So, the number of success and failures for each group.

Females: success = 122 * 0.45 = 54.9
failures = 122 * (1-0.45) = 67.1
Males: success = 90 * 0.45 = 40.5
failures = 90 * (1-0.45) = 49.5
Both are greater than 10

— 4. Draw sampling distribution, and calculate the p-value

To calculate the SE, we use p^(pool) we calculated:

SE = sqrt((p(1-p) / n1) + (p(1-p) / n2))
= sqrt((0.45 * (1-0.45) / 90) + (0.45 * (1-0.45) / 122))
= 0.0691
The test statistic (Z) = (p^F-p^M) - null value / SE
= -0.12 / 0.0691
~= -1.74
The p-value = P(Z > 1.74 OR Z < -1.74) = 0.08

So, a high p-value (above 5%), and so fail to reject the null hypothesis.

Hypothesis Testing: One variable, multiple Levels

This is when we have a categorical variables with multiple levels.

(~) Given the race distribution in a country who applies for jobs, and the distribution of people who are selected for these jobs.

Does the data (distribution) provides a convincing evidence that there is a discrimination?.

source

— 1. Set the hypothesis

  • H0: People were selected randomly, and the observed counts follow the same race distribution.
  • HA: People weren’t selected randomly, and the observed counts don’t follow the same race distribution.

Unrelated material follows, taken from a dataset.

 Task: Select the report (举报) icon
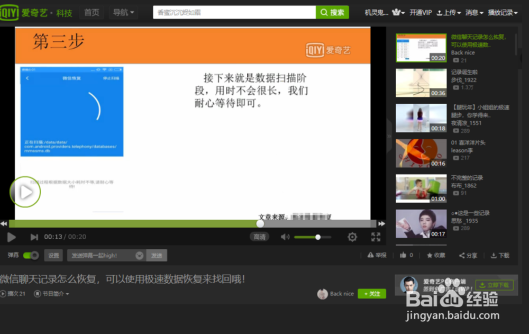tap(377, 255)
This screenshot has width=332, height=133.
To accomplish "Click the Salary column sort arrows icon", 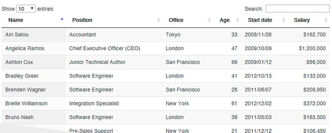I will (326, 20).
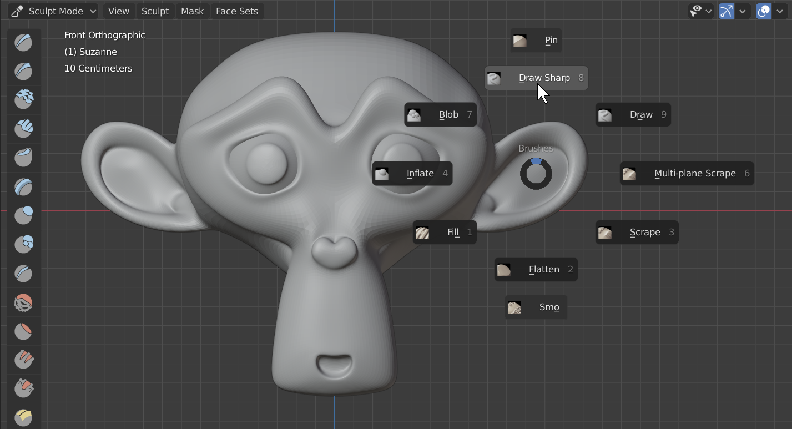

If we can proof that the expected count (based on the above percentages) varies greatly from the observed count. Then, this provide enough convincing evidence for the alternative hypothesis.

This is called “a goodness of fit”; how well the observed data fit the expected distribution.

— 2. Point estimate

The point estimate is the distribution of races among people who were selected for a job.

— 3. Check conditions

  • Independence: Samples are independent, and if sample without replacement, n has to be < 10% of population. In addition, each observation has to belong to only one of the levels (i.e. races).
  • Sample size: Each level must has at least 5 observations.

— 4. Calculate Chi-Square statistic and the p-value

Out of 2500 person, we would expect:

white = 80.29 * 2500 = 2007
black = 12.06 * 2500 = 302
...

For sure, the observed data might be slightly (or greatly) different from that number. So, we calculate the variation between the expected and the observed.

When dealing with counts and investigating how far the observed counts are from the expected counts, we use this new test statistic called the chi-square statistic.

X^2 = SUM((O - E)^2 / E)  // observed - expected for each level

Like F statistics, it is right-skewed and always positive.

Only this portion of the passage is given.